Circadian rhythms and improving your health

Have you ever wondered why you feel sleepy at night and awake during the day? Or why you tend to feel more energised and productive at certain times of the day? The answer lies in the really interesting area of circadian rhythms and knowing what these are and how you can work with them, can improve your overall health and wellbeing!

Circadian rhythms are essentially your body's 24-hour internal clock that influences when you feel alert, sleepy, hungry, or energetic. These rhythms are controlled by a part of your brain called the hypothalamus, which responds to external cues, primarily light and darkness. These processes include sleep-wake cycles, hormone production, body temperature, and even our overall mood and cognitive performance. They are found not only in humans but also in most living organisms, from plants to animals.

Light: The key ingredient

Imagine your body as a well-programmed clock that is regulated by environmental cues, primarily the presence or absence of light. Exposure to natural light during the day helps synchronise your internal clock, making you more alert and active.  Getting a hit of natural sunlight in the morning resets your internal clock which tells your body that it is time to be active and alert.  As the day progresses, reduced exposure to light triggers the release of melatonin, a hormone that makes you feel sleepy and prepares you for a restful night's sleep.

The sleep-wake cycle

One of the most well-known circadian rhythms is the sleep-wake cycle. A consistent sleep schedule aligned with your body's natural rhythm can lead to better sleep quality. Quality sleep, in turn, has a profound impact on overall health, affecting everything from mood and cognitive function to immune system function.

In fact, research is suggesting that being out of tune with your circadian rhythm over the long term can contribute to health issues such as diabetes, obesity and can impact your mental health. 

Modern life

Our modern lives, however, have disrupted the natural harmony of our circadian rhythms. With the advent of electronic devices, artificial lighting, jet lag thanks to long haul travel, shift work and extended work hours, we find ourselves exposed to bright screens and stimulating activities well into the night. This can throw off our internal clocks, causing difficulties in falling asleep and leading to sleep disorders like insomnia.

Getting back in sync

It’s OK, you aren’t locked into a lifetime of poor sleep habits that will disrupt all other efforts you put into good health and wellbeing.  There are ways to align ourselves with our natural circadian rhythms and restore balance to our sleep-wake cycles. Here are a few tips:

Sunlight: Spend time outdoors, especially in the morning, to trigger your internal clock and boost alertness. 

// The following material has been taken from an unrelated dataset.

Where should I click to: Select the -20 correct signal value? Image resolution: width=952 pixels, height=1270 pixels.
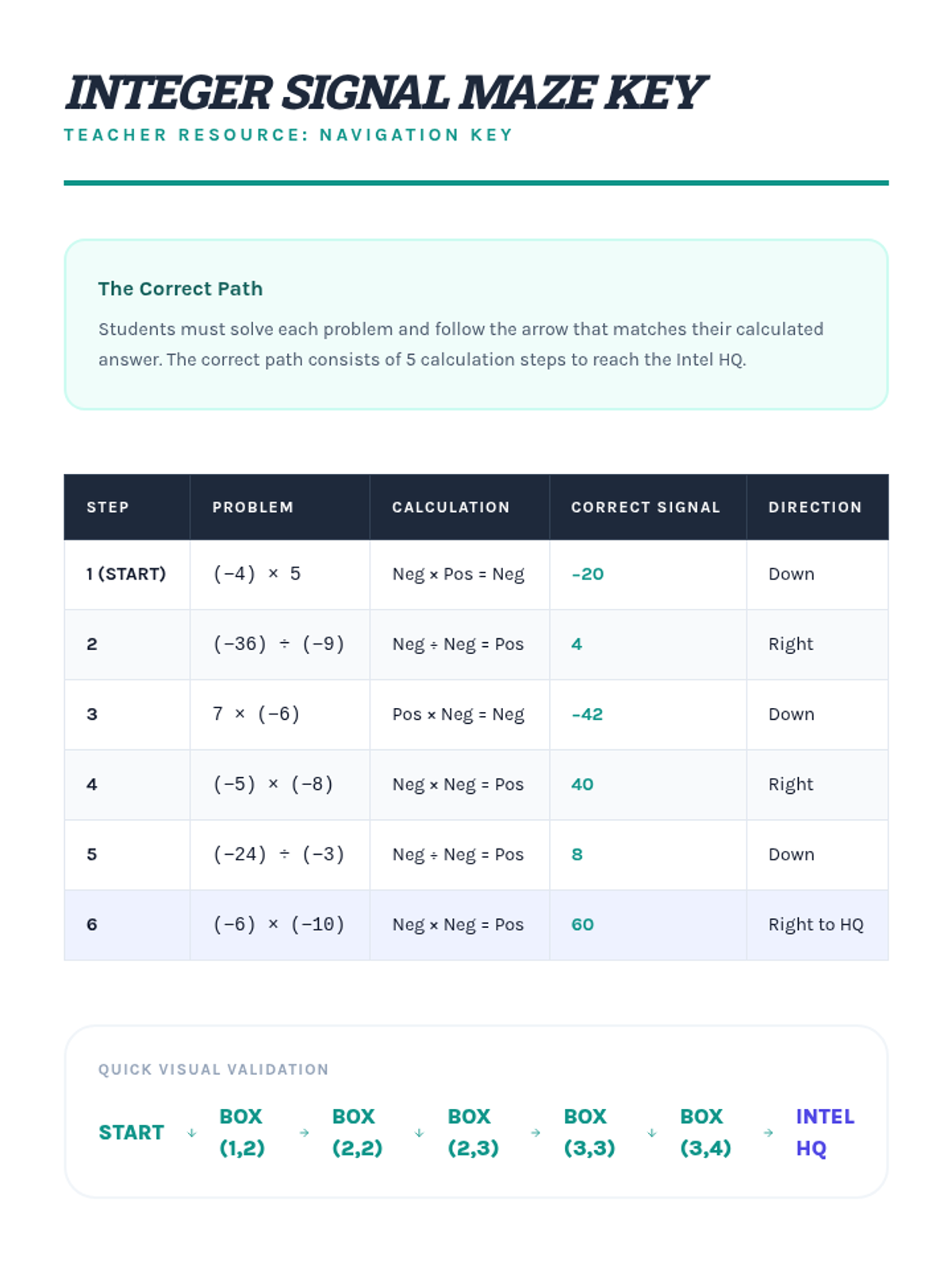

Put down the device: Reduce screen time, especially in the evenings, and consider using blue light filters or adjusting the brightness of your devices to minimize the disruption to your sleep patterns.

Limit artificial light: Yes, we need to turn the lights on as the sun goes down but minimise the amount of artificial light you are exposed to as this can disrupt your circadian rhythm.  Instead of bright lights, use the dimmer or pop on some lamps as you unwind for the evening. 

Establish a bedtime routine: Create a relaxing routine before sleep, such as reading a book or taking a warm bath, to signal to your body that it's time to wind down.

Maintain a consistent sleep schedule: Try to go to bed and wake up at the same time every day, even on weekends. Consistency reinforces your internal clock and promotes better sleep quality.

No to naptime: There is something luxurious about a nana nap in the afternoon, but it can be very disruptive to your circadian rhythm so avoid late afternoon or early evening siestas.  Once you establish your regular wake up and sleep time, you’ll find that you won’t be tempted to nod off during the day.

Consistency is vital

For those of us who stay up way too late and sleep in longer than we should, try to move your bedtime back by 15 or 30 minutes every few days until you are jumping into bed and ideally heading off to sleep at about 10pm.  Some of you will prefer much earlier and for the night owls, 10pm may be too early.  You need to find the time that works for you.  The aim is to have between 7-9 hours of sleep – what is required will be different for everyone so find your zone that delivers the most energy and has you feeling great.

Ultimately, the key is consistency – heading off to noddy land and waking at the same time every day.  Yes, that means Sundays too so no big sleep ins or you throw your whole system out!

If you continue to have sleep issues and wake feeling as if you haven’t slept a wink, it is worth checking in with your GP and considering a sleep study to rule out contributing issues such as sleep apnea.

As we kick off January and you are thinking about what you would like the new year to look like, pop in some plans to look after yourself by getting your circadian rhythms in sync so you have the energy and the motivation to achieve all of your goals!